WHAT TO PRODUCE:
Copy the material below word for word, from the line containing "You are a computer-use agent. Screen" through the end of the material, both ends included. Leave out any pictures.

SUPPLIED INFORMATION:
──────────────────────────────

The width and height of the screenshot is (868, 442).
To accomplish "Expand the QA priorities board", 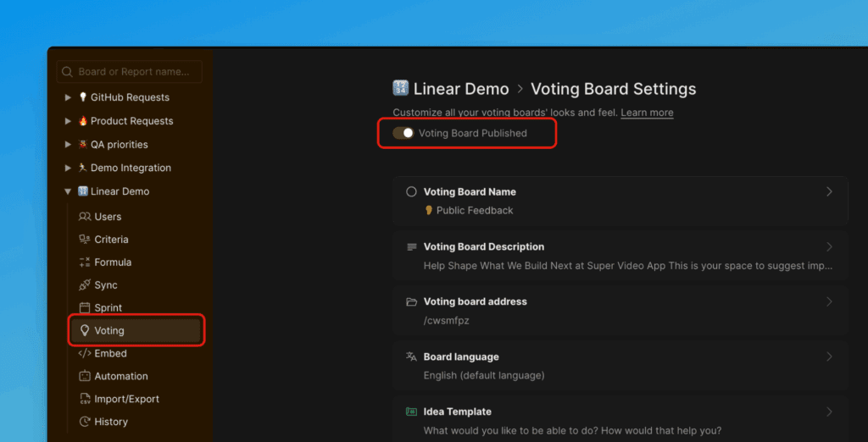I will pyautogui.click(x=68, y=145).
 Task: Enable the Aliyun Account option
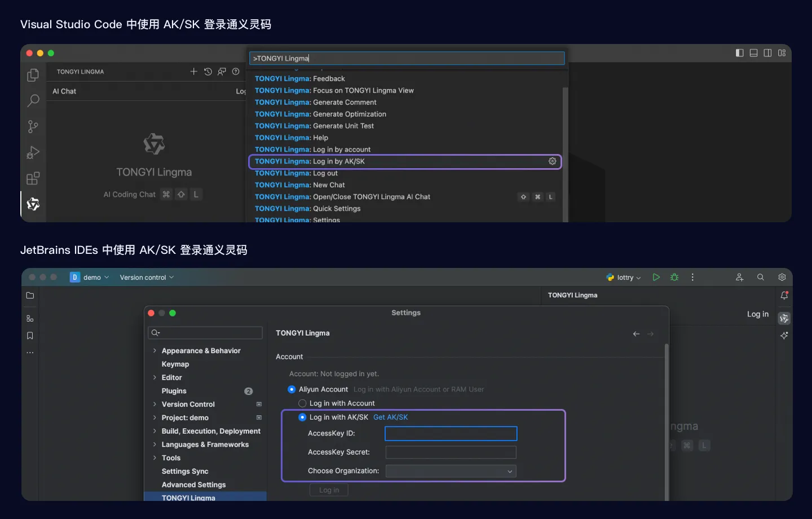[x=292, y=389]
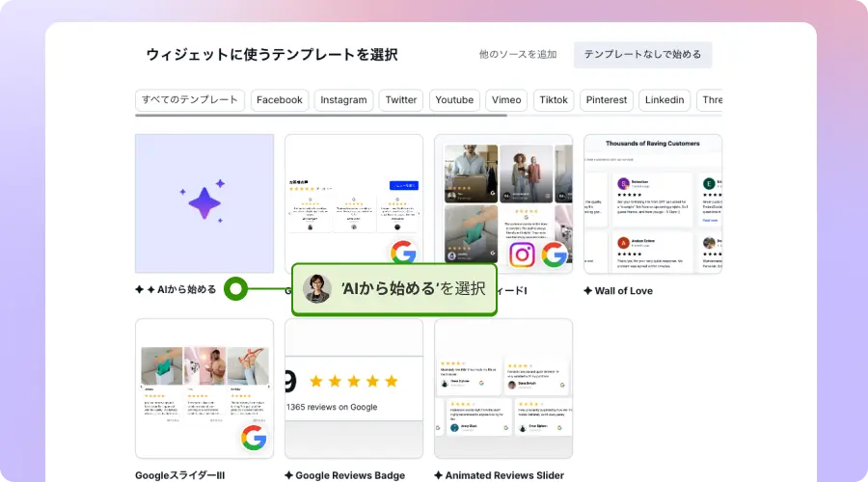Viewport: 868px width, 482px height.
Task: Click the horizontal scrollbar under filter chips
Action: point(321,116)
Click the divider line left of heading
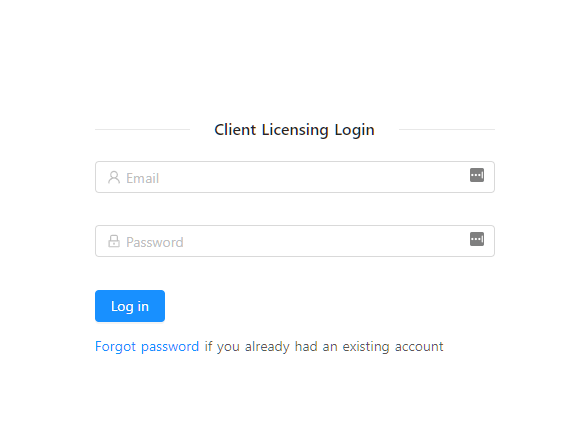This screenshot has width=577, height=440. (142, 129)
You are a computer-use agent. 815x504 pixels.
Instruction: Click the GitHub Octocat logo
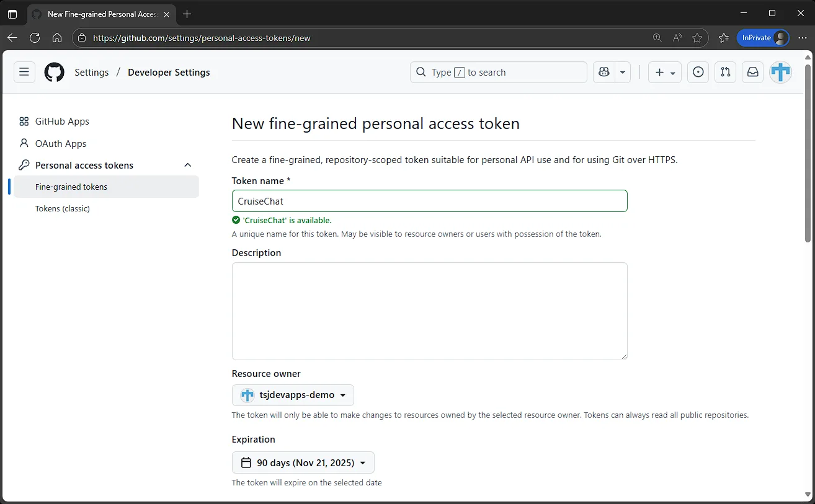click(x=55, y=72)
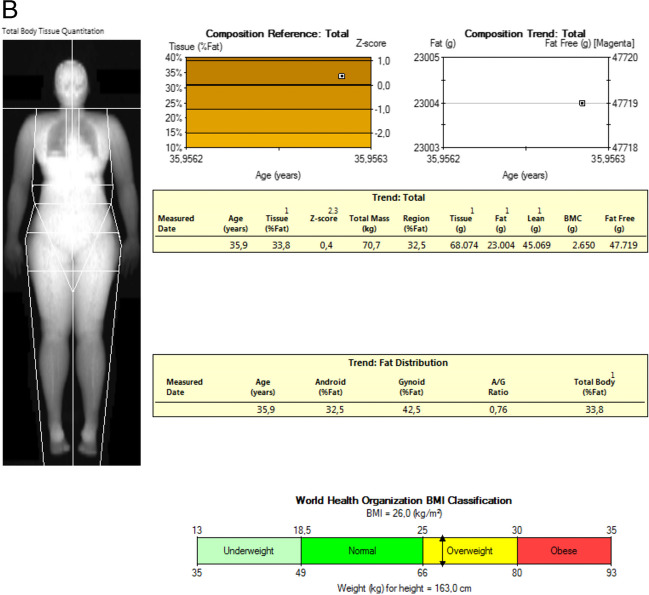Click the BMI arrow marker on Overweight band
649x595 pixels.
[442, 551]
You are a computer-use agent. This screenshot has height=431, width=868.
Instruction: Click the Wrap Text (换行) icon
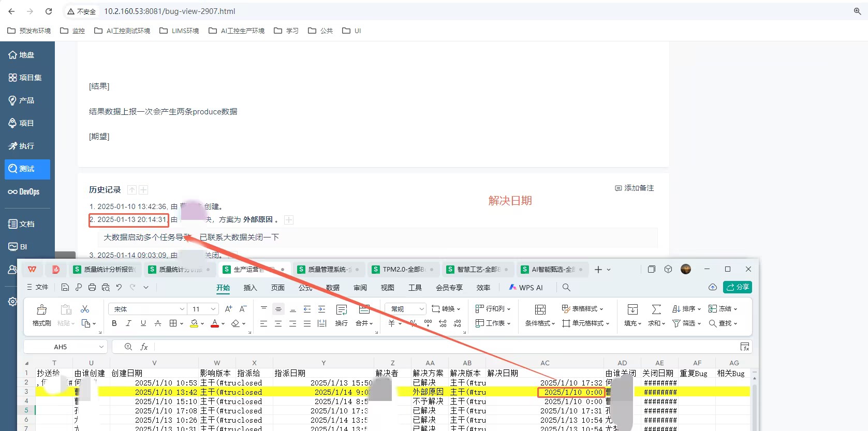341,310
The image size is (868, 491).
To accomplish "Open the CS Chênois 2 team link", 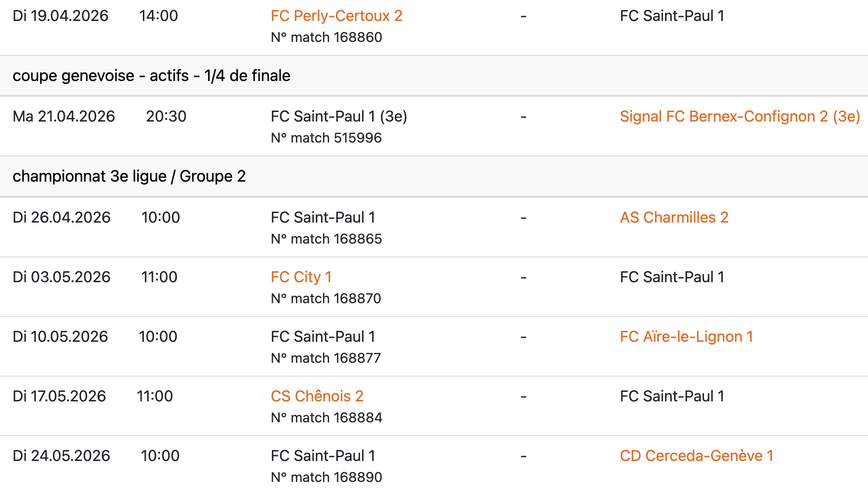I will (317, 397).
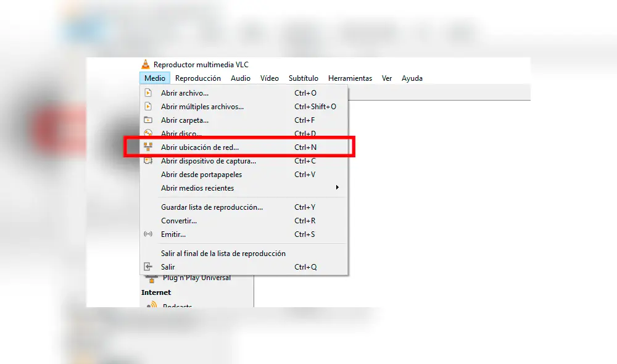Click the Emitir broadcast antenna icon
This screenshot has height=364, width=617.
(148, 234)
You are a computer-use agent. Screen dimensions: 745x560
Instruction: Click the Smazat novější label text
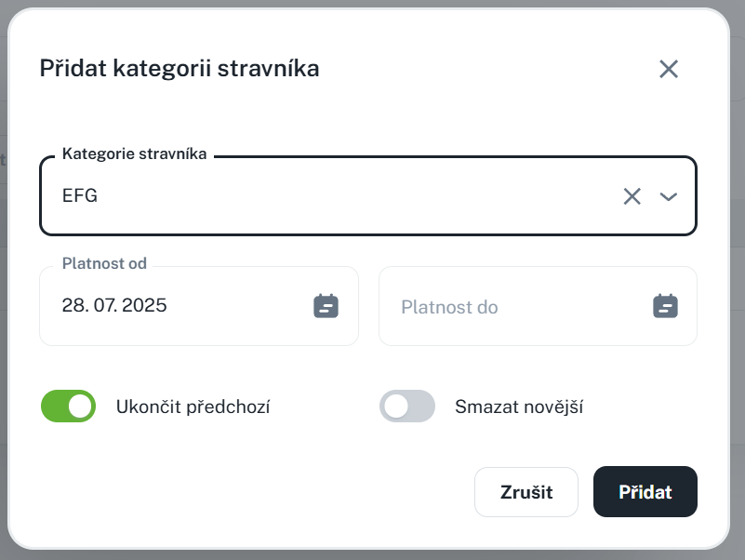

──────────────────────────────

ANSWER TO THE EXERCISE:
You are a computer-use agent. Screen dimensions: 745x560
Instruction: Click the Smazat novější label text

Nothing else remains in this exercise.